В 1929 г. Троцкий отмечал, что оппозиция (в лице Преображенского, Радека и Смилги) «предполагает наличие внутри партии таких могущественных термидорианских сил, которых надо бояться!»[2007]
Признаки этих сил, по словам бежавшего из Советской России в 1930-м году дипломата С. Дмитриевского, проявлялись в том, что «люди, которые вначале искренне считали себя только коммунистами, стали сейчас национал-коммунистами, а многие из них стоят уже на пороге чистого русского национализма»[2008].К подобным выводам приходили многие невозвращенцы сталинской эпохи: «Сталин изменил делу революции», — утверждал один из бывших руководящих деятелей ОГПУ-НКВД А. Орлов, — С горечью следили эти люди за торжествующей реакцией, уничтожавшей одно завоевание революции за другим»[2009]
; в СССР теперь осуществляют «ликвидацию революционного интернационализма, — подтверждал другой невозвращенец В. Кривицкий, — большевизма, учения Ленина и всего дела Октябрьской революции»; в СССР произошел «контрреволюционный переворот», — утверждали независимо друг от друга А. Бармин и бывший сотрудник НКВД И. Рейсе, «каины рабочего класса… уничтожают дело революции»[2010]. Россия, констатировал в 1932 г. Дмитриевский, «постепенно все основательнее стряхивает с себя назойливую муху марксизма — и все дальше идет по пути к национальному строю. Победа Сталина была первой ступенью на этом пути, поскольку она сломала хребет основным силам боевого марксизма в нашей стране»[2011].Однако до конца 1934 г. системного террора, к внутрипартийной оппозиции, не существовало. Например, Бухарин после опалы, в феврале 1934 г., по предложению Сталина был назначен ответственным редактором второй по значимости в стране газеты‐официоза «Известия». Ситуация коренным образом изменилась только после убийства 1 декабря С. Кирова. В убийстве, согласно передовице «Правды», обвинялись: «гнусные, коварные агенты классового врага, подлые подонки бывшей зиновьевской антипартийной группы вырвали из наших рядов тов. Кирова»[2012]
.Первые провозвестники террора проявились именно в небывалых по масштабам репрессиях, последовавших за убийством Кирова, которые стали своеобразным Рубиконом. Сталин объяснял причину этих репрессий 4 мая 1935 г., на приеме в Кремле в честь выпускников военных академий: «эти товарищи не всегда ограничивались критикой и пассивным сопротивлением. Они угрожали нам поднятием восстания в партии против Центрального комитета. Более того, они угрожали кое‐кому из нас пулями. Видимо, они рассчитывали запугать нас и заставить нас свернуть с ленинского пути…»[2013]
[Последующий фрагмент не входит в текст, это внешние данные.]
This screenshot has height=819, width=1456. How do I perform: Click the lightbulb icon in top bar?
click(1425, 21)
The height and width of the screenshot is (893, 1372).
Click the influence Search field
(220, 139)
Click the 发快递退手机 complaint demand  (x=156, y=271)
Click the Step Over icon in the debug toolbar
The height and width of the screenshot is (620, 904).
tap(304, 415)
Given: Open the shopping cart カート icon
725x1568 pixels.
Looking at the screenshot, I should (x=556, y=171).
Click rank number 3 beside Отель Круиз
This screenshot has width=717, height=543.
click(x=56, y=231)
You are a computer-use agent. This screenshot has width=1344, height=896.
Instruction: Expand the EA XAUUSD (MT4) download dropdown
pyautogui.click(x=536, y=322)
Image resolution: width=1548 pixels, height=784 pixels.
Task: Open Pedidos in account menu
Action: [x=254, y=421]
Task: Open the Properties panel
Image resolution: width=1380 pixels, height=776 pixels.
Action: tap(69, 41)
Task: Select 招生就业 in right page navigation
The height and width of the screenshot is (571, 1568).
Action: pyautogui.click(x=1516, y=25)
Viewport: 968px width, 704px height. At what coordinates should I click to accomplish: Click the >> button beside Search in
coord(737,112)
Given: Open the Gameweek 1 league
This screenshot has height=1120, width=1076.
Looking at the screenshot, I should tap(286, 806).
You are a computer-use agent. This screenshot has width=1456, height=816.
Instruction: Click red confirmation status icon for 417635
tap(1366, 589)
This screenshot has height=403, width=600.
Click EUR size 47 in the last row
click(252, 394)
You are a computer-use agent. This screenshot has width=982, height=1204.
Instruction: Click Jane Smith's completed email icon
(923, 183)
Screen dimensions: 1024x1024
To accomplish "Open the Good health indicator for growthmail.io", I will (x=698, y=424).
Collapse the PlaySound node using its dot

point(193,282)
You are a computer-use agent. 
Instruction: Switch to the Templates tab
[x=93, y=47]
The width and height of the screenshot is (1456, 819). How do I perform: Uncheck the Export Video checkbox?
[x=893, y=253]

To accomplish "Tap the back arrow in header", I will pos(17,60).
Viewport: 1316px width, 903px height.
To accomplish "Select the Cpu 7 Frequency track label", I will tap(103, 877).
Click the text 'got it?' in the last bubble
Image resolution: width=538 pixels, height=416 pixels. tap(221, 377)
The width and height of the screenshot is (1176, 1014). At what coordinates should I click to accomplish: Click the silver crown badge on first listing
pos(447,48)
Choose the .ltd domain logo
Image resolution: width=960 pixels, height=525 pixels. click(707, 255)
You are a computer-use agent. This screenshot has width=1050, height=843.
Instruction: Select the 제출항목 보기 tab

.Однако никаких доказательств существования заговора следствие не нашло. «Нам, — указывал на этот факт возглавлявший следствие Агранов, — не удалось доказать, что «московский центр» знал о подготовке террористического акта против тов. Кирова»[2014]
. «Доказательств прямого участия Зиновьева, Каменева, Троцкого в организации этого убийства следствию добыть не удалось…, — подтверждал Н. Ежов, — Равно не было доказано и то, что в убийстве Кирова принимали участие троцкисты»[2015]. Мало того, следствие показало, что арестованные за последние три месяца троцкисты ранее не вызывали никаких «прямых подозрений в том, что они могут вести… контрреволюционную работу»[2016].Но все же «были ли объективные предпосылки или хотя бы теоретическая возможность существования заговора против Сталина и его группы? — задается вопросом историк Ю. Жуков, — Ответ на этот вопрос может быть только положительным»[2017]
. Действительно, проведение радикальных реформ, в столь жестких формах, как коллективизация и индустриализация, не могло не породить, в тех слоях общества, которые они задевали с наибольшей силой, столь же радикального и глубокого отрицания.Это отрицание приводило к формированию разнообразной и диаметрально противоположной по интересам и убеждениям, разрозненной оппозиционной среды, в которой одни выступали за мировую революцию, другие за продолжения нэпа, третьи за «рабочую партию», четвертые за «демократический централизм», бюрократия в свою очередь вырождалась в некий вид номенклатурной аристократии и т. д.